Zomato's Commission Rate Hiked From 27% to 33% : Question is Why?

Check the recent increase in commission rates by Zomato and its impact on restaurants. Learn how this decision affects profitability and operations, and explore alternative strategies for the food delivery industry

Zomato's Commission Rate Hiked From 27% to 33% : Question is Why?

Zomato, a prominent food delivery platform in India, has recently raised its commission rates from 27% to 33%, causing concern within the restaurant industry. This decision directly impacts the profitability and operations of eateries that partner with the platform. Previously, the commission structure included a 22% basic commission, 1.84% payment gateway charges, and 5% Goods and Services Tax (GST). However, the new commission structure raises the basic commission to 27%, while the payment gateway charges and GST remain the same. This article explores the implications of this decision and its potential effects on restaurants and the food delivery industry as a whole.

According to sources, many Mumbai restaurants have expressed their concerns regarding the high commission rates and the potential difficulties they may face if the rates increase further. To confirm this information, our team reached out to a Zomato Sales Executive.
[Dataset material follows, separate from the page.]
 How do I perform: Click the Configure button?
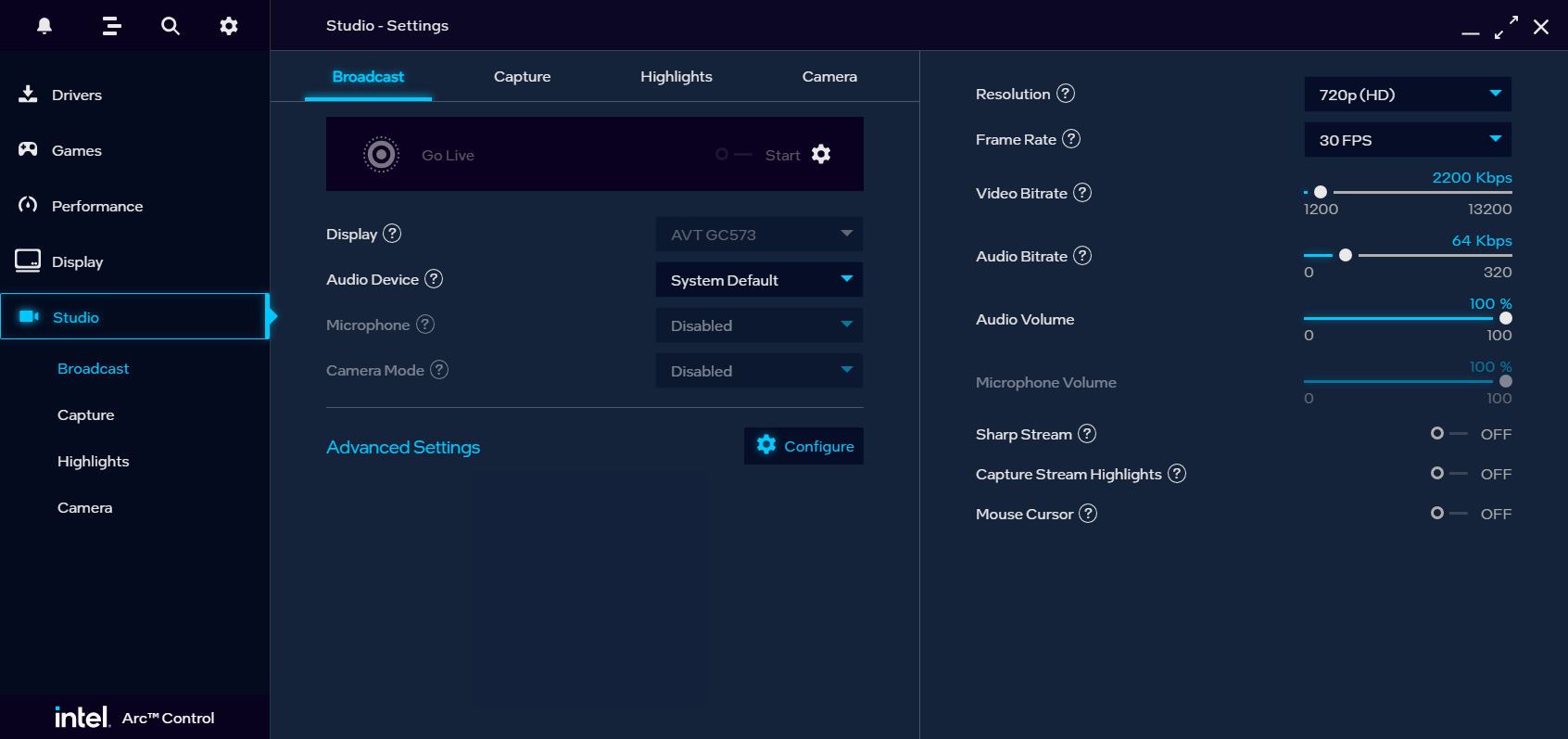803,446
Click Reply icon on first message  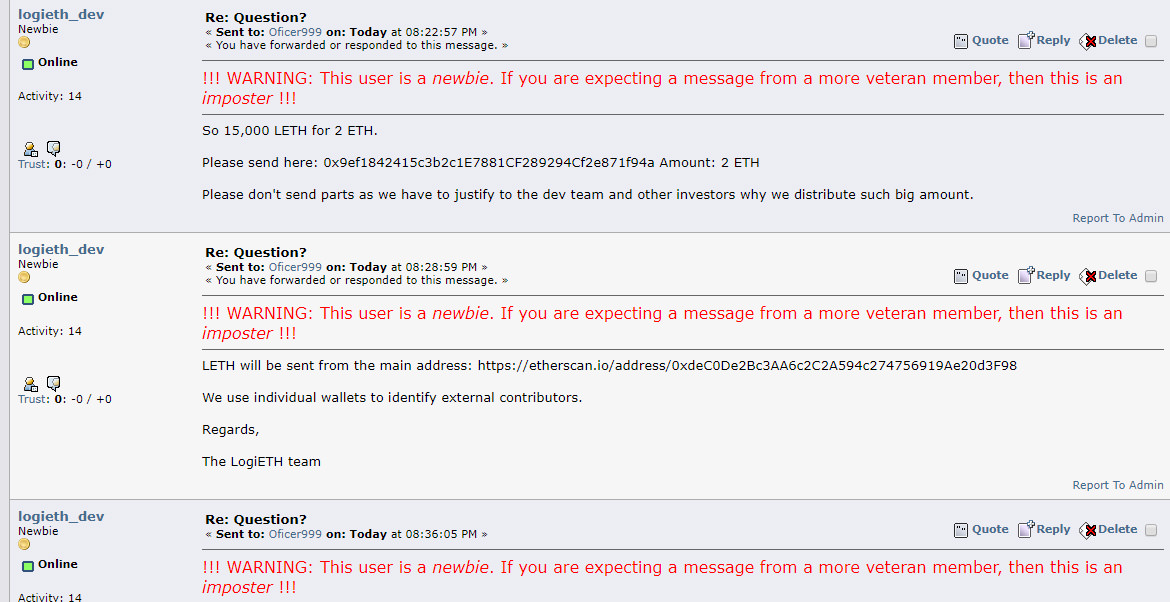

The Zomato Executive confirmed that the platform has indeed raised its commission rates. However, as part of the updated arrangement, restaurant partners will now benefit from the provision of a dedicated account manager and receive initial marketing clicks. When we inquired about these new additions, some restaurants mentioned that they already had an account manager with the previous commission structure, leaving them puzzled about what exactly is new.

If the reports are accurate, this move by Zomato could have a direct impact on the restaurant business. Particularly after the launch of ONDC, many restaurants have already been transitioning away from Zomato and Swiggy. Therefore, this step by Zomato is unexpected in the current scenario.

The increase in commission rates presents a significant challenge for restaurants, especially small and independent establishments. Higher commission percentages can lead to reduced profit margins, making it increasingly difficult for restaurants to sustain their businesses. This change comes at a time when the industry is already grappling with various challenges, including rising operational costs, delivery logistics, and uncertainties caused by the pandemic. For many restaurants, partnering with food delivery platforms like Zomato has been crucial during the pandemic, enabling them to reach a wider customer base. However, the increased commission rates could further strain the already delicate financial situation of these establishments.

The decision to raise commission rates has evoked mixed reactions within the restaurant industry. While some restaurateurs express concern about the financial implications, others acknowledge the need for platforms to sustain their operations and make investments for growth. Certain industry experts argue that commission rates should be commensurate with the services provided by the platform, such as delivery logistics, customer support, and marketing efforts. Striking a balance between the interests of restaurants and platforms will be vital in fostering a sustainable and mutually beneficial ecosystem.

In response to the increased commission rates, some restaurants may consider exploring alternative options to reduce their reliance on third-party delivery platforms. This may involve establishing in-house delivery services or forming partnerships with local delivery providers. Additionally, restaurateurs could focus on strengthening direct customer engagement through personalized marketing initiatives, loyalty programs, and leveraging social media platforms. These strategies aim to increase customer retention, reduce costs driven by commissions, and cultivate a stronger brand presence.

The recent increase in commission rates by Zomato sheds light on the ongoing dynamics between food delivery platforms and the restaurant industry. While platforms strive for profitability and growth, restaurants seek sustainable partnerships that contribute to their success. Navigating this evolving landscape requires continuous dialogue and collaboration to establish a fair and mutually beneficial ecosystem. It also underscores the importance of exploring innovative solutions and adapting to changing market dynamics.